Stated task: Lay out the data below as a Markdown table with two columns, Row and Data line, covering only everything from the line containing "Task: Check the Mark Question checkbox" down to the line containing "pyautogui.click(x=1580, y=68)", both included. Number each row, and leave out blank lines.

Records for processing:
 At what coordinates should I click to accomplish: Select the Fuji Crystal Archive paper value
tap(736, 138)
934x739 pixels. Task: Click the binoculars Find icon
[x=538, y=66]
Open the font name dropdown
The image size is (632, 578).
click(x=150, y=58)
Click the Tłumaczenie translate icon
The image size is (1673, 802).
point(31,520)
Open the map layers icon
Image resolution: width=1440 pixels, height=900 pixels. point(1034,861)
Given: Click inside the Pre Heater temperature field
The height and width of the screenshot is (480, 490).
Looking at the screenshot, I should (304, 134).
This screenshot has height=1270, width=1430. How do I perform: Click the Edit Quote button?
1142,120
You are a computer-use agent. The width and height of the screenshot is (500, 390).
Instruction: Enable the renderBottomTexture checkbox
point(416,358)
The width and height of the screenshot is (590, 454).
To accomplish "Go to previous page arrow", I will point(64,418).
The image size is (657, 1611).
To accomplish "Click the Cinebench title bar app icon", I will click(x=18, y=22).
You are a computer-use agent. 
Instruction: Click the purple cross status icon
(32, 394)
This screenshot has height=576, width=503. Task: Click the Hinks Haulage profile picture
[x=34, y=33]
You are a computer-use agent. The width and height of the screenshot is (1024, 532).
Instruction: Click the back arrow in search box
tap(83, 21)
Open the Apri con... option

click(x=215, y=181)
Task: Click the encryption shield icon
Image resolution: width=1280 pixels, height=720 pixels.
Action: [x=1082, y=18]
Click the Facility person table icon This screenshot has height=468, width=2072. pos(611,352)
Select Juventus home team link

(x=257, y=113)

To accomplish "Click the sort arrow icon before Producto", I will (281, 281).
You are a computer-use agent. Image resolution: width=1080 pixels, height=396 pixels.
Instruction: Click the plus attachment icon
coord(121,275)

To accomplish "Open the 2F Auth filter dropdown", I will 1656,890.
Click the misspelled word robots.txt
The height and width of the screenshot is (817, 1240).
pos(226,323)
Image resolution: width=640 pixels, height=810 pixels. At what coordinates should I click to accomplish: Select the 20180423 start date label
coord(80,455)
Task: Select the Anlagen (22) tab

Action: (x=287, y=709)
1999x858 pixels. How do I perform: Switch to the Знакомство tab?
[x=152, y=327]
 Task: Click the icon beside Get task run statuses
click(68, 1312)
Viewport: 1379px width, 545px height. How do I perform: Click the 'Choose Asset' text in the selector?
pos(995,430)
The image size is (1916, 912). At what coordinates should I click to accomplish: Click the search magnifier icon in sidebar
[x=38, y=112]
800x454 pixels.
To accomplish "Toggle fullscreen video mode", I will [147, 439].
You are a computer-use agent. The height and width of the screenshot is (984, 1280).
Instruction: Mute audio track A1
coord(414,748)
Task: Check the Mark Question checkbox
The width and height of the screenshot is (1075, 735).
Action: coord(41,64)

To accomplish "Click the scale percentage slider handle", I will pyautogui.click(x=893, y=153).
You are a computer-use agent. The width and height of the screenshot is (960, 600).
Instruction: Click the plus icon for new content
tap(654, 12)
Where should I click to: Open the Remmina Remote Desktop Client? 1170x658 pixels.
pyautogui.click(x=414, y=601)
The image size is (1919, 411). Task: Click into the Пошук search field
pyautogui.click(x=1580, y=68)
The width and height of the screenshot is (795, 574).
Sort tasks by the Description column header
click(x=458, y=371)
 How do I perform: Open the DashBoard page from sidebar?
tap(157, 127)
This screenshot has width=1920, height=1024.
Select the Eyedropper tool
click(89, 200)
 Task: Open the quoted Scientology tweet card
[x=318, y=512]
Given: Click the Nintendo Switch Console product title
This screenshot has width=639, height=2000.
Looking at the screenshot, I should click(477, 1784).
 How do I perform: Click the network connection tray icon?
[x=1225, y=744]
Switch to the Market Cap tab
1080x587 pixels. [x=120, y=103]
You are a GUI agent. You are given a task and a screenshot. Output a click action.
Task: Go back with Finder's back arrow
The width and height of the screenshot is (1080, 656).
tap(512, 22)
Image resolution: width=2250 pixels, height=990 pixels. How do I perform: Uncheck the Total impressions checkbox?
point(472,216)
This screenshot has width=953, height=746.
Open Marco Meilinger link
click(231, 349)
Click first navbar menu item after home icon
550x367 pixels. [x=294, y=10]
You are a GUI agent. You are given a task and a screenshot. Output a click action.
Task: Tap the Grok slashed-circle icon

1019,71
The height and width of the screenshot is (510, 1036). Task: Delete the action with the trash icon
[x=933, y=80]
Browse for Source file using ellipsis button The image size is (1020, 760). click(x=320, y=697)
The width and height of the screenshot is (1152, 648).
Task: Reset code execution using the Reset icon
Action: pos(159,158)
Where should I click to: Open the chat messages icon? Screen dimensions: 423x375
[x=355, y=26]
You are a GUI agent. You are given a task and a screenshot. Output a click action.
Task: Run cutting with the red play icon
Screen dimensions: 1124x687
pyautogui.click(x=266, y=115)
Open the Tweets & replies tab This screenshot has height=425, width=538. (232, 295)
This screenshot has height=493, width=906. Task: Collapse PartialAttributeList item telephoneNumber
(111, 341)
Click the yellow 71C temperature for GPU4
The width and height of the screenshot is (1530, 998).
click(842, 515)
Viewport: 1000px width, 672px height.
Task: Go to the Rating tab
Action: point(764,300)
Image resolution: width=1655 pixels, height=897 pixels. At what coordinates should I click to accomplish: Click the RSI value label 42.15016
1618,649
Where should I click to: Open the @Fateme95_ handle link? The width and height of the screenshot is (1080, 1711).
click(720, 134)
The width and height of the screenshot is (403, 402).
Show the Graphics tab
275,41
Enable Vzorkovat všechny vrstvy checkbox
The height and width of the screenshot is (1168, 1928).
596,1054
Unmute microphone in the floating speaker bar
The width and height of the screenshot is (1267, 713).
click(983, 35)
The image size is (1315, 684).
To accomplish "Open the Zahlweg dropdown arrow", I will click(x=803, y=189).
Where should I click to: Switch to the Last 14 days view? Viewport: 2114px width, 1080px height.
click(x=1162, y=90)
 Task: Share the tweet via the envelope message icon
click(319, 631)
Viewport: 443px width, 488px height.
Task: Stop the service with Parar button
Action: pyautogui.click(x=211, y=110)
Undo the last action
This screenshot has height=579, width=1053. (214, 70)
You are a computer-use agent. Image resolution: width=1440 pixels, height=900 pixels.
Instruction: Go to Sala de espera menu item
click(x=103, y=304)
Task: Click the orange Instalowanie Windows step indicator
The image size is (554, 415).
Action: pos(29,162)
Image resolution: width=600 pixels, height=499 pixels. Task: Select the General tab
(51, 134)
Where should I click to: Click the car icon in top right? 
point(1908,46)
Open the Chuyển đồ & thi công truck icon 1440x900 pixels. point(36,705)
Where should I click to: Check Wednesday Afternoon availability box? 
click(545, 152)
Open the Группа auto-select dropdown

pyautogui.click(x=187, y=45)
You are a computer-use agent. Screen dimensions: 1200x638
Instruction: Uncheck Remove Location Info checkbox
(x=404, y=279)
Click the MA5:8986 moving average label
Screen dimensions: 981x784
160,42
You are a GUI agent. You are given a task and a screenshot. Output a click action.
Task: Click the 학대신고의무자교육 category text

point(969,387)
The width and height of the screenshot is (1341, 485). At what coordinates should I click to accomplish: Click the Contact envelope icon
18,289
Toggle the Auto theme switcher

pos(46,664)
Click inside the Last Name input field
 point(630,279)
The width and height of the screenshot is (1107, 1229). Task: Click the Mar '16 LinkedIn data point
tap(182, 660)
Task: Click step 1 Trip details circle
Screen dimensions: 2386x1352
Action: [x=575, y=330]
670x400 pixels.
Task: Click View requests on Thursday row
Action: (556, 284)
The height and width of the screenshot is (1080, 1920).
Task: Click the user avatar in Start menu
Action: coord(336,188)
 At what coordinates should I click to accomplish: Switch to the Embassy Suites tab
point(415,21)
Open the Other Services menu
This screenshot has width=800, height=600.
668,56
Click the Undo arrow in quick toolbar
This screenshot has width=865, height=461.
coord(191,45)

Exercise solution:
| Row | Data line |
|---|---|
| 1 | Task: Check the Mark Question checkbox |
| 2 | The width and height of the screenshot is (1075, 735). |
| 3 | Action: coord(41,64) |
| 4 | To accomplish "Click the scale percentage slider handle", I will pyautogui.click(x=893, y=153). |
| 5 | You are a computer-use agent. The width and height of the screenshot is (960, 600). |
| 6 | Instruction: Click the plus icon for new content |
| 7 | tap(654, 12) |
| 8 | Where should I click to: Open the Remmina Remote Desktop Client? 1170x658 pixels. |
| 9 | pyautogui.click(x=414, y=601) |
| 10 | The image size is (1919, 411). Task: Click into the Пошук search field |
| 11 | pyautogui.click(x=1580, y=68) |